The whole encounter was a snapshot in time but one of the coolest moments I’ve experienced. To meet someone so entrenched in a world I could never imagine, yet to be so cool, kind, engaged and present was everything.
Reeling from giddiness, we did what any 40-something married couple would do and stopped for tacos & burritos on the way home. Upon exiting the car, I stepped into ankle-deep gutter water and immediately started wondering what diseases I had already contracted. I have never wanted to use a public bathroom so bad in my life so I could wash off god knows what and maintain what’s left of my sanity. There was no bathroom. We were starving so we ordered while I stared at my foot waiting for it to show signs of distress and ate our food on our laps in the car on a side street in Miami.
We got home at midnight and while our sweet babysitter was filling me in on the evening, all I could think about was stripping off my clothes and dousing my gutter water ridden foot in acid while I figured out how to save my suede shoes. If you haven’t figured it out, I’m neurotic. I’m Jewish so it’s in my DNA.
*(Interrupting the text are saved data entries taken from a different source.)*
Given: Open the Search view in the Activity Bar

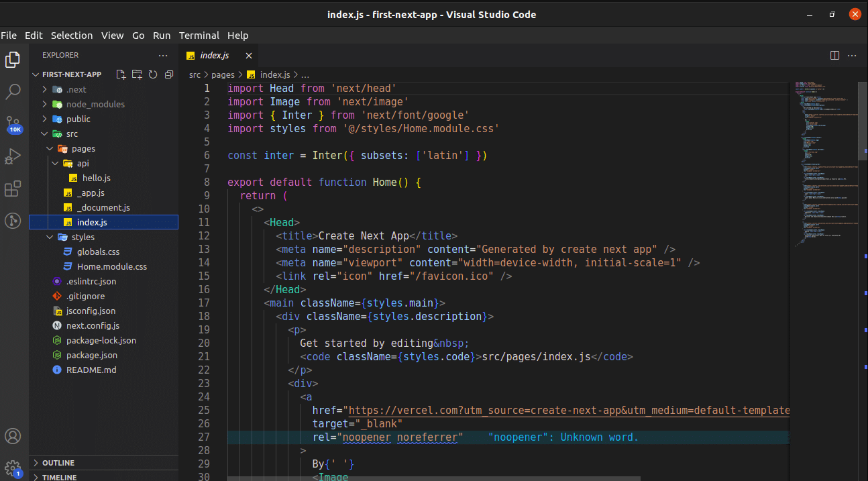Looking at the screenshot, I should (x=12, y=93).
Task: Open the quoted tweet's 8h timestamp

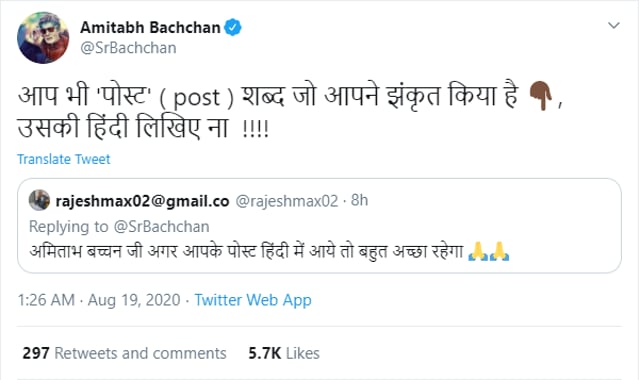Action: tap(359, 200)
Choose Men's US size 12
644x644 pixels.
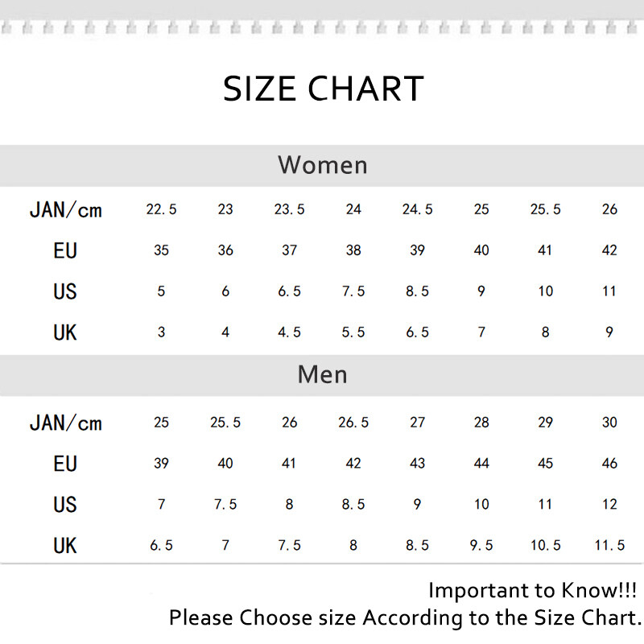tap(609, 505)
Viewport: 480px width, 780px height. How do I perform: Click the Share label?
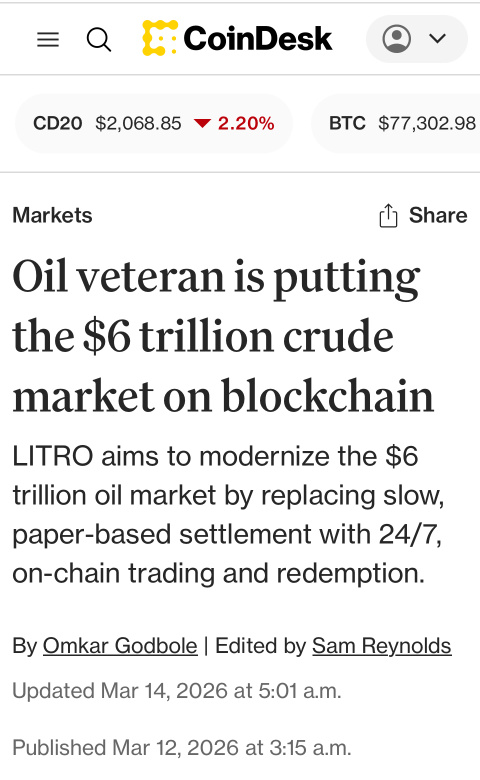(x=438, y=215)
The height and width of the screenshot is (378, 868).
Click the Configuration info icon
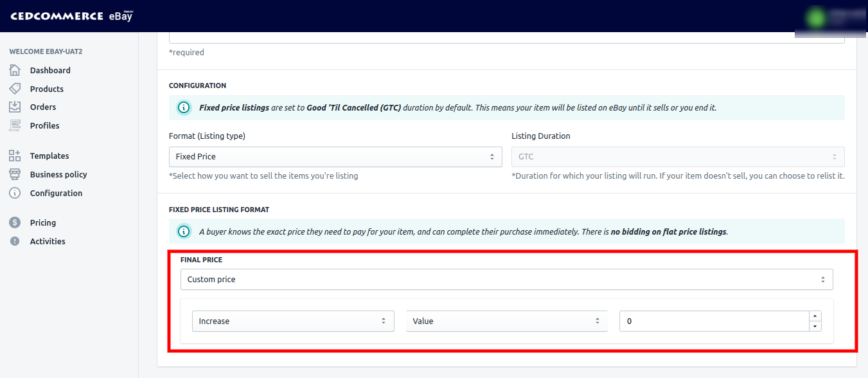tap(15, 193)
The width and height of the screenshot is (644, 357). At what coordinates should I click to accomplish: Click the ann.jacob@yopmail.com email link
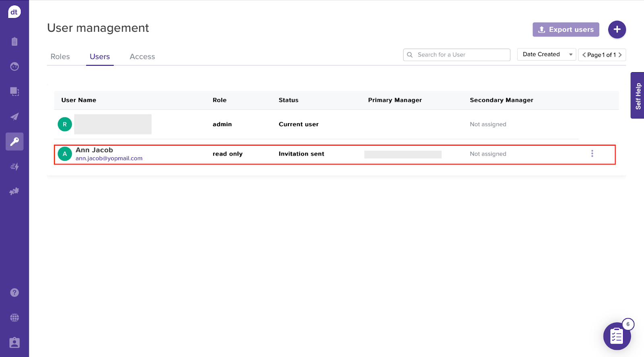[x=109, y=158]
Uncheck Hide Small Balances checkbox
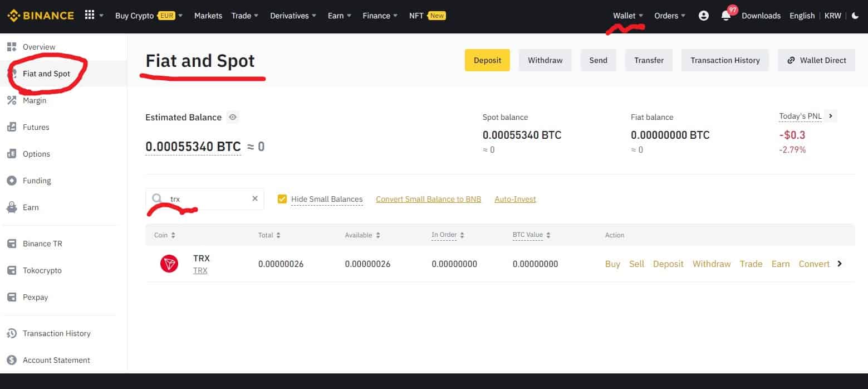The width and height of the screenshot is (868, 389). (282, 199)
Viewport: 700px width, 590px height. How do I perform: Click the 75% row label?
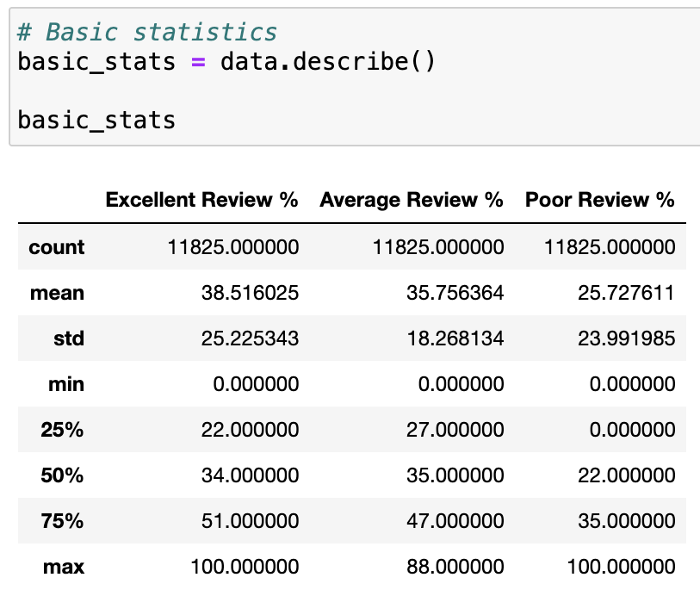[62, 521]
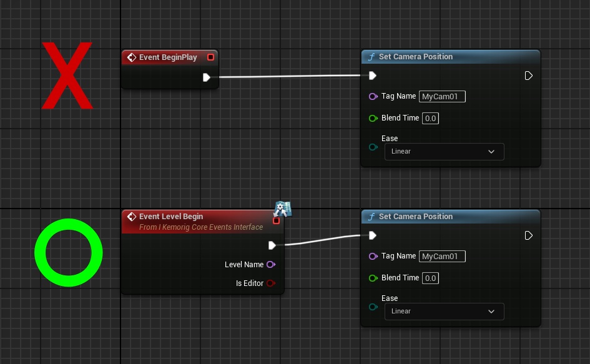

I begged my husband for reassurance that I wouldn’t need to have my foot amputated and that I wouldn’t wake up with some incurable condition. Even with my neuroses, I could not stop smiling and think about the higher points of the night.
Thank you, Chelsea for your voice, your honesty and your vulnerability and for inspiring me to do more of it in my own work. And if you ever want to sign my meds and hang out, I’m all in.